Further discussion with mentors lead to turning Binary Tree into a Binary Search Tree.
Binary Search Tree
Binary search trees are a type of binary trees with special properties:
- All nodes are unique - there are no duplicates
- For each node all nodes that have greater value are contained in a right subtree and all nodes that have lesser values are contained in left subtree
Key methods to be implemented are:
- adding new element
- removing an element
Adding new element
add:aKey
"Add a node with passed key to a binary search tree"
self isEmpty
ifTrue: [^(self root: (self add: aKey node: self root ))].

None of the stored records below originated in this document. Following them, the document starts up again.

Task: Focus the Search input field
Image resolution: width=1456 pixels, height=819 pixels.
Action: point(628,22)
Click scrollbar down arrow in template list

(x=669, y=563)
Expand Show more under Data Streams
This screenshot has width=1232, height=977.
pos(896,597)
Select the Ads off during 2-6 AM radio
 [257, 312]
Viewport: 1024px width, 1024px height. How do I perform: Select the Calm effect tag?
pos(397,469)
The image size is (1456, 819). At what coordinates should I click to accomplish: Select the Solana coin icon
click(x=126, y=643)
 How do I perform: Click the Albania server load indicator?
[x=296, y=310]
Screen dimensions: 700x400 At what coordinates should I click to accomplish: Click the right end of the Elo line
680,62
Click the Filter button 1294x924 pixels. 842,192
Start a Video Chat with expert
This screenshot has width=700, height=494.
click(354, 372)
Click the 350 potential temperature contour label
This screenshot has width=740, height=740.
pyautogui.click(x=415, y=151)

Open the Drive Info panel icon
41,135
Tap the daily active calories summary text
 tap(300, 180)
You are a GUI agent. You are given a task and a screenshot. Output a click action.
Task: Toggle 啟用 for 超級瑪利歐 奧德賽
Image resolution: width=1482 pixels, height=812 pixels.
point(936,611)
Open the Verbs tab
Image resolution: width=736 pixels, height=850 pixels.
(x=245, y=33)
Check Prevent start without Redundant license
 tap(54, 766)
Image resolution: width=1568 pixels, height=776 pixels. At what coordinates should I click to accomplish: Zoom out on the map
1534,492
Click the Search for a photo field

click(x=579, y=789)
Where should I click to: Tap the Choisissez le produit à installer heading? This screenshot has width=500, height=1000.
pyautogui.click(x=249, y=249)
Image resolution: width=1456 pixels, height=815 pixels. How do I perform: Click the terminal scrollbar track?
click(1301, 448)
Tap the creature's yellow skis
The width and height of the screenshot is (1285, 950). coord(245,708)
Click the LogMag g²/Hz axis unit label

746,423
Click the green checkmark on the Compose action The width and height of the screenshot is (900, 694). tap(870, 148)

^ self add: aKey node: self root
add: aKey node: aNode
"Add a node with passed key to a binary search tree"
aNode isNil
ifTrue: [ ^ (BinaryNode new key: aKey) ].
aKey < (aNode key)
ifTrue: [ ^(aNode leftChild: (self add: aKey node: aNode leftChild)) ].
aKey > (aNode key)
ifTrue: [ ^(aNode rightChild: (self add: aKey node: aNode rightChild))].
aKey == (aNode key)
ifTrue: [self error: 'key already exists'].
Next few methods to be implemented:
-
removing an element from a binary search tree
-
traversals: pre-order, in-order, post-order
-
etc.
Testing
It is important for all code to be tested and as much use cases as possible. Most of these methods were tested for 3 cases:
- does the method work if the tree is empty
- does the method work for leftChild
- does the method work for a rightChild
Binary Search Trees are specific and the fact that keys are unique should also be tested.
What I learned is that writing methods comments usually helps in determining which use cases should be tested.
Next steps
Execution time and memory should be measured to check if this implementation is optimal for Pharo.
After Binary Trees different types of balancing trees need to be implemented.
Image reference:
Image presented in this post is taken from Wikipedia. Links is provided in-text.